+++ Input data

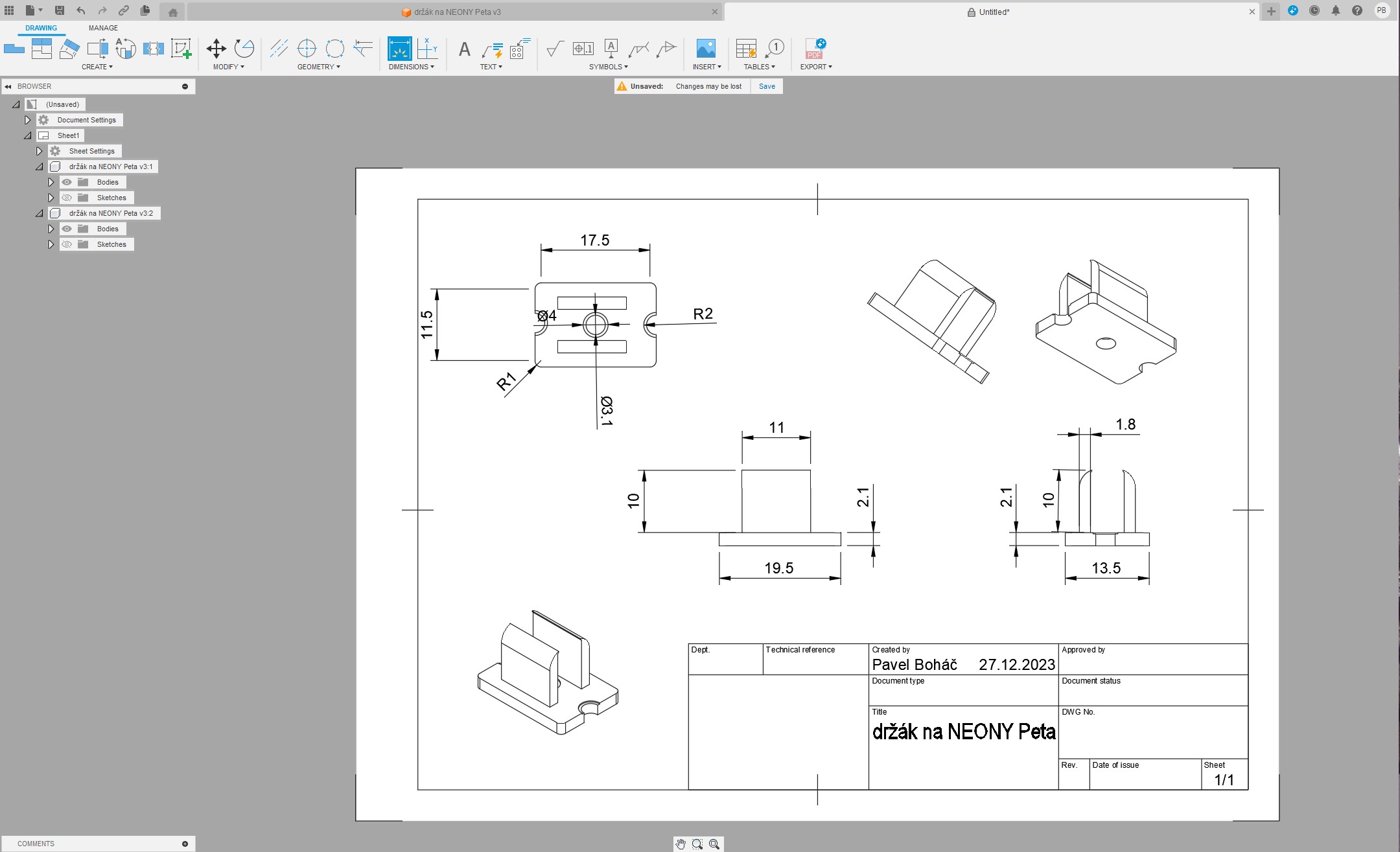1400x852 pixels.
Task: Collapse the Sheet1 tree node
Action: (27, 135)
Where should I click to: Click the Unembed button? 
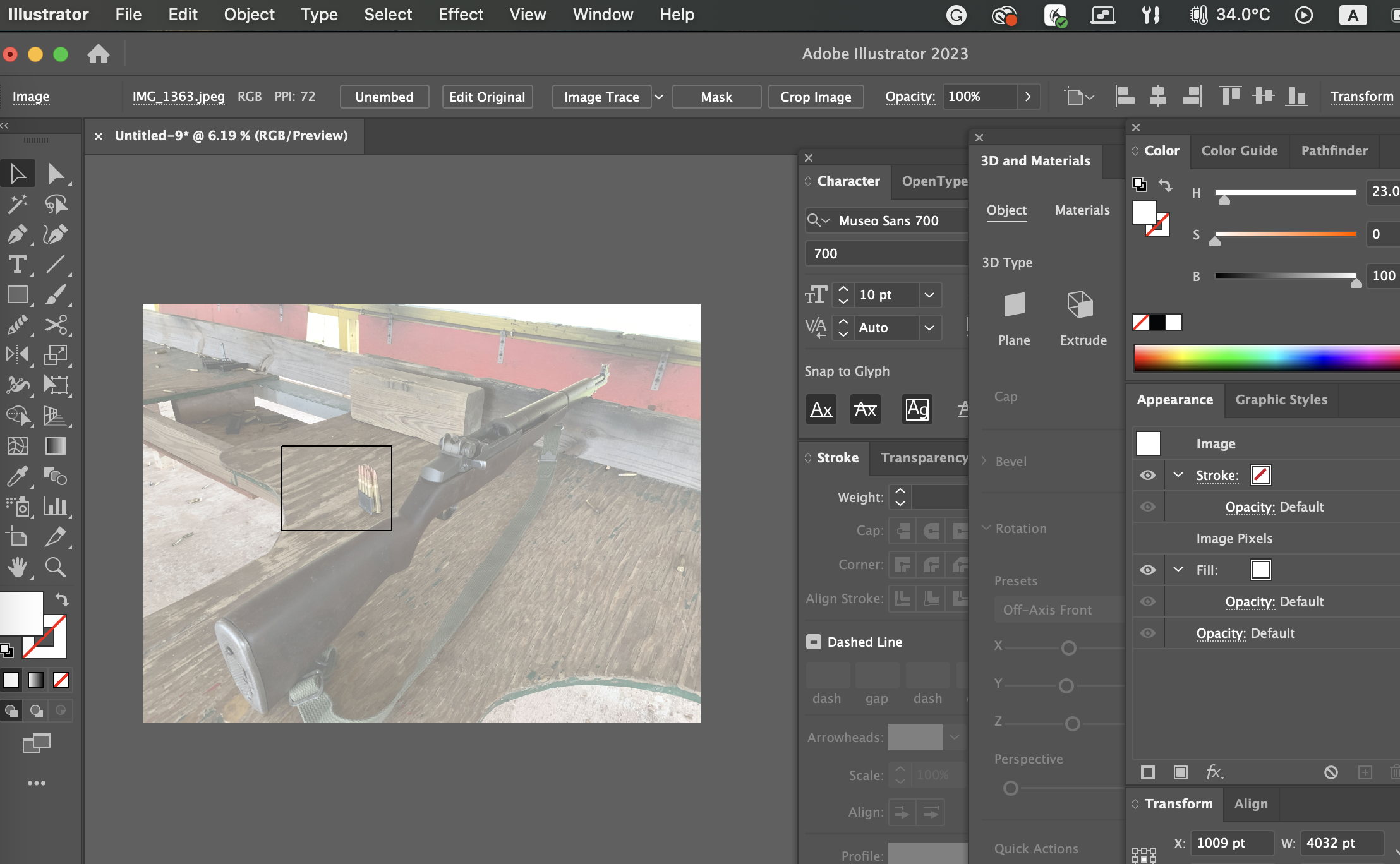[x=384, y=97]
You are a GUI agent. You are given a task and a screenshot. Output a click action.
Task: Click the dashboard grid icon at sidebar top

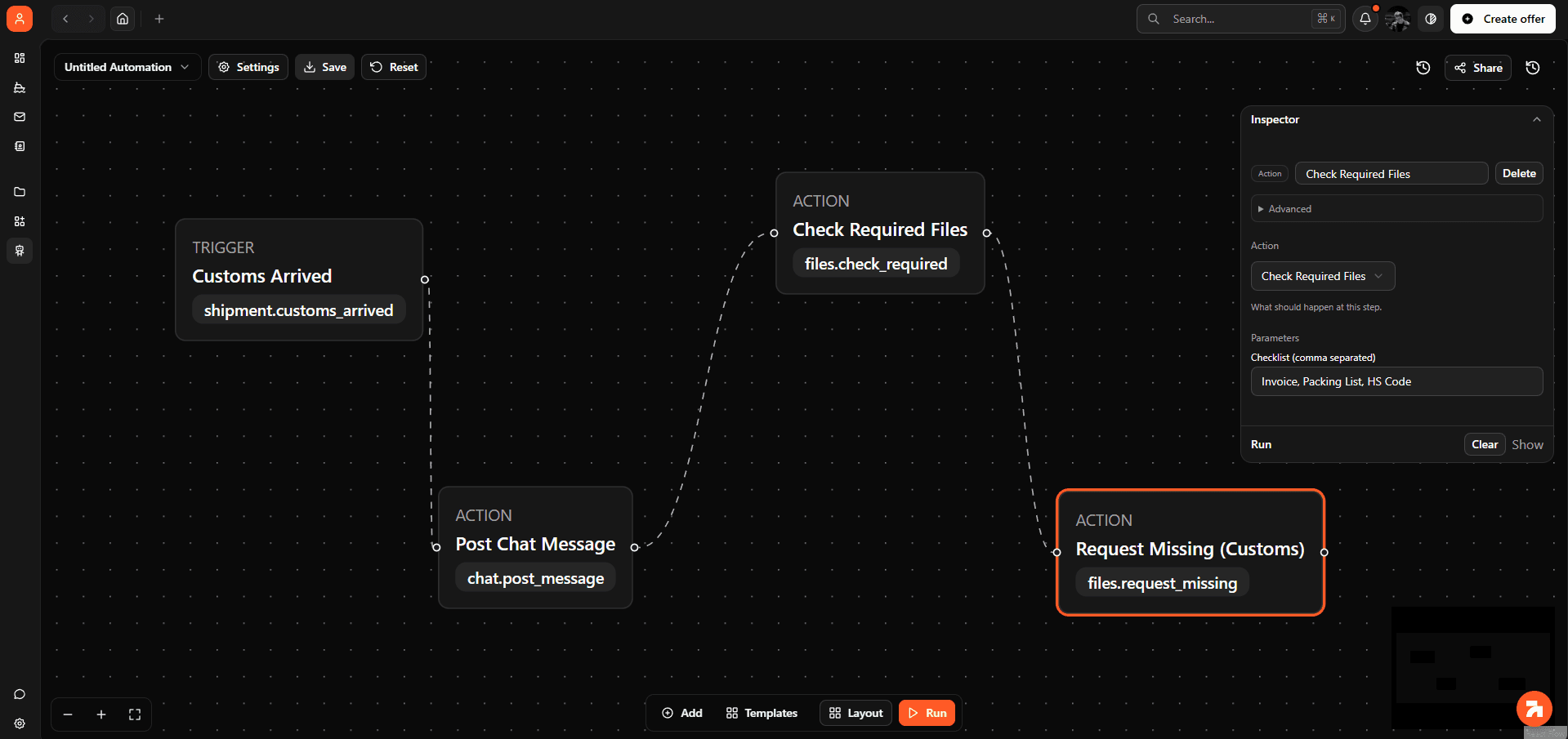coord(20,58)
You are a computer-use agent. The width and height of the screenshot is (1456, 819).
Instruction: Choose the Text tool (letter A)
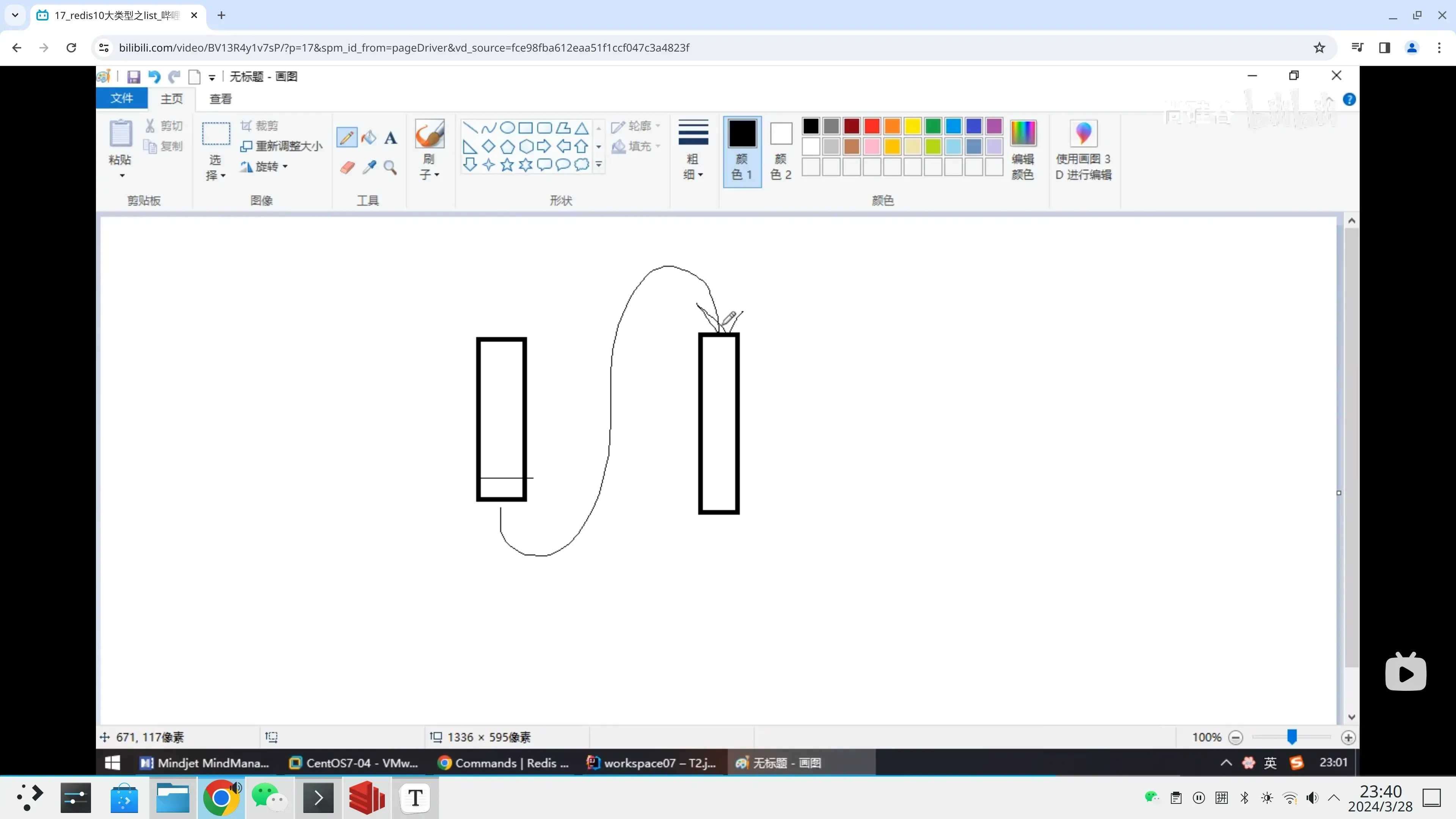coord(391,138)
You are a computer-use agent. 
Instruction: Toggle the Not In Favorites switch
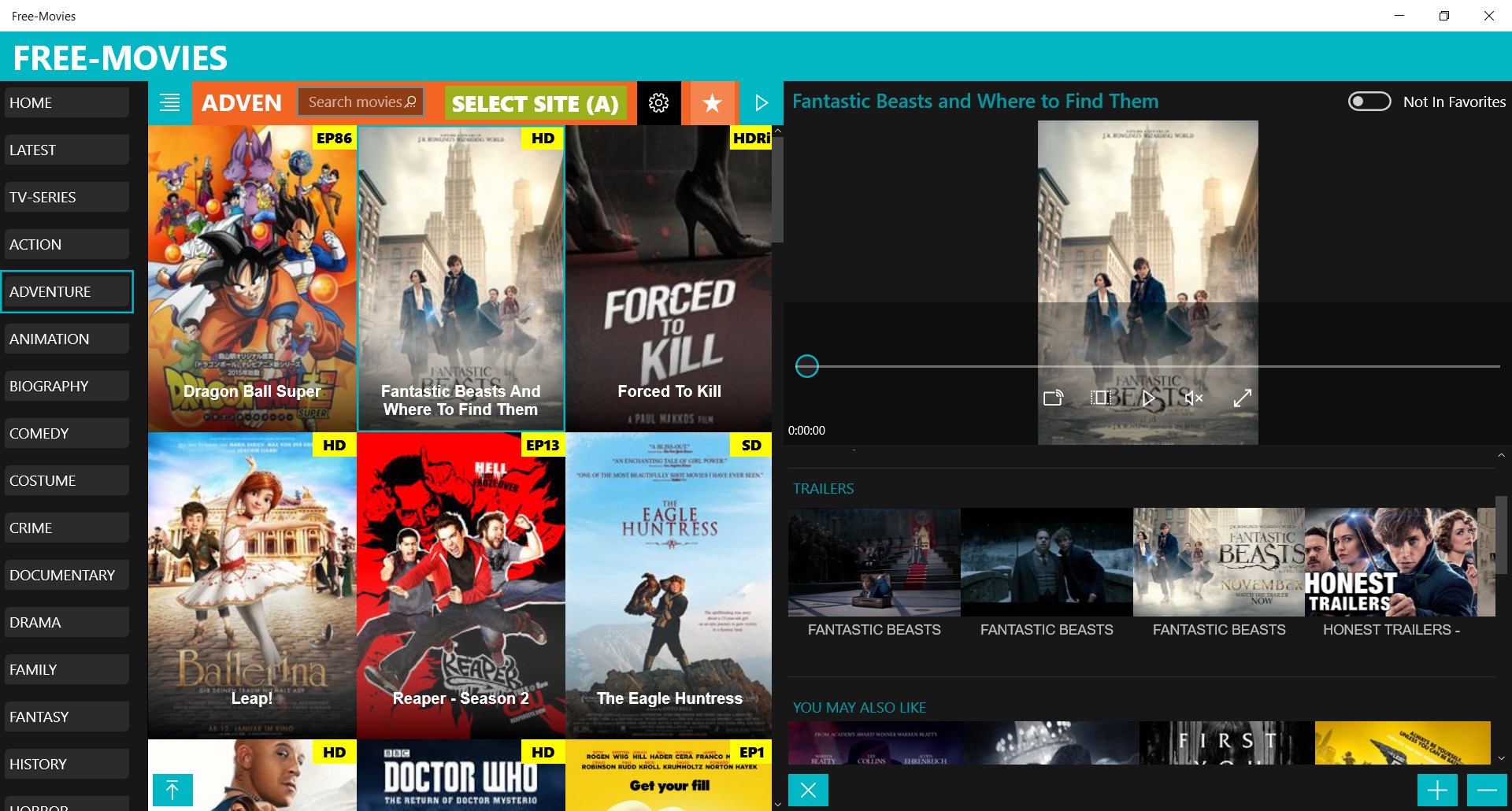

++++++

[What the exercise asks]
Your answer must be the lines from the line containing "Where should I" through the final line of the data, written out exactly, both ends included and pictures left out.

[Your solution]
Where should I click to: Click the Unembed button? 
[x=384, y=97]
You are a GUI agent. You are given a task and a screenshot. Output a click action.
Task: Click the dashboard grid icon at sidebar top

coord(20,58)
You are a computer-use agent. The width and height of the screenshot is (1456, 819).
Instruction: Choose the Text tool (letter A)
coord(391,138)
You are a computer-use agent. 
Instruction: Toggle the Not In Favorites switch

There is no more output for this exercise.